■ SUPPLIED MATERIAL
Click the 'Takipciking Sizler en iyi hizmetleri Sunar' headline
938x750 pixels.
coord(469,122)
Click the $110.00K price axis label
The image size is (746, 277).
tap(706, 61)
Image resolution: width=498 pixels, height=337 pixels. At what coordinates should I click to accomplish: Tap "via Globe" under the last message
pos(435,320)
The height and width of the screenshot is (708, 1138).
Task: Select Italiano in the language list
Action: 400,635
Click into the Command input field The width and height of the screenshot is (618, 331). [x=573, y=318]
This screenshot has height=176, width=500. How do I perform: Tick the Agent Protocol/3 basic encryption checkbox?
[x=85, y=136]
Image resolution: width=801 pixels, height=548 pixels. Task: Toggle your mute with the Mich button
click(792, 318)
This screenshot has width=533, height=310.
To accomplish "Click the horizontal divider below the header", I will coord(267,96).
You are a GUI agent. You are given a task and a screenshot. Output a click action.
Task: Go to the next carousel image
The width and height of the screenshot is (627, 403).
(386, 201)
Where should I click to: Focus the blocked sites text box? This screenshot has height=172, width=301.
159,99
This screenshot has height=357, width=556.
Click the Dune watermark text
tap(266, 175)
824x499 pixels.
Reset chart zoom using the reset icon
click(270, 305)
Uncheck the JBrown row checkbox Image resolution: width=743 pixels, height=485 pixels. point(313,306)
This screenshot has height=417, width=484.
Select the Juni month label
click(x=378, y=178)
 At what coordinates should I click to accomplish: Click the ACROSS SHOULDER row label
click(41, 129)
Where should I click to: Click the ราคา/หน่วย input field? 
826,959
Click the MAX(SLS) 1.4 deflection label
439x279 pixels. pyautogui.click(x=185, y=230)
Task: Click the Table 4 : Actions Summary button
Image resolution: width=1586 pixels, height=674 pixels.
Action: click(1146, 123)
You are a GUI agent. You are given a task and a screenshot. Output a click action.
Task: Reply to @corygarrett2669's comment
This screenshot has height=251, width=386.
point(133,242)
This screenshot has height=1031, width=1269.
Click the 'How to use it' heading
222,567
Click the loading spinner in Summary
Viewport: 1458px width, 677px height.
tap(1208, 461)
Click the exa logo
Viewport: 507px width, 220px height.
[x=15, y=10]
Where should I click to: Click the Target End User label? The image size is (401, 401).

■ AIM OF THE EXERCISE
Each line of the listing is to be reproduced verbatim.

■ REPLY
Click the 'Takipciking Sizler en iyi hizmetleri Sunar' headline
938x750 pixels.
coord(469,122)
Click the $110.00K price axis label
The image size is (746, 277).
tap(706, 61)
Image resolution: width=498 pixels, height=337 pixels. At what coordinates should I click to accomplish: Tap "via Globe" under the last message
pos(435,320)
The height and width of the screenshot is (708, 1138).
Task: Select Italiano in the language list
Action: 400,635
Click into the Command input field The width and height of the screenshot is (618, 331). [x=573, y=318]
This screenshot has height=176, width=500. How do I perform: Tick the Agent Protocol/3 basic encryption checkbox?
[x=85, y=136]
Image resolution: width=801 pixels, height=548 pixels. Task: Toggle your mute with the Mich button
click(792, 318)
This screenshot has width=533, height=310.
To accomplish "Click the horizontal divider below the header", I will coord(267,96).
You are a GUI agent. You are given a task and a screenshot. Output a click action.
Task: Go to the next carousel image
The width and height of the screenshot is (627, 403).
(386, 201)
Where should I click to: Focus the blocked sites text box? This screenshot has height=172, width=301.
159,99
This screenshot has height=357, width=556.
Click the Dune watermark text
tap(266, 175)
824x499 pixels.
Reset chart zoom using the reset icon
click(270, 305)
Uncheck the JBrown row checkbox Image resolution: width=743 pixels, height=485 pixels. point(313,306)
This screenshot has height=417, width=484.
Select the Juni month label
click(x=378, y=178)
 At what coordinates should I click to accomplish: Click the ACROSS SHOULDER row label
click(41, 129)
Where should I click to: Click the ราคา/หน่วย input field? 
826,959
Click the MAX(SLS) 1.4 deflection label
439x279 pixels. pyautogui.click(x=185, y=230)
Task: Click the Table 4 : Actions Summary button
Image resolution: width=1586 pixels, height=674 pixels.
Action: click(1146, 123)
You are a GUI agent. You are given a task and a screenshot. Output a click action.
Task: Reply to @corygarrett2669's comment
This screenshot has height=251, width=386.
point(133,242)
This screenshot has height=1031, width=1269.
Click the 'How to use it' heading
222,567
Click the loading spinner in Summary
Viewport: 1458px width, 677px height.
tap(1208, 461)
Click the exa logo
Viewport: 507px width, 220px height.
[x=15, y=10]
Where should I click to: Click the Target End User label? The image size is (401, 401).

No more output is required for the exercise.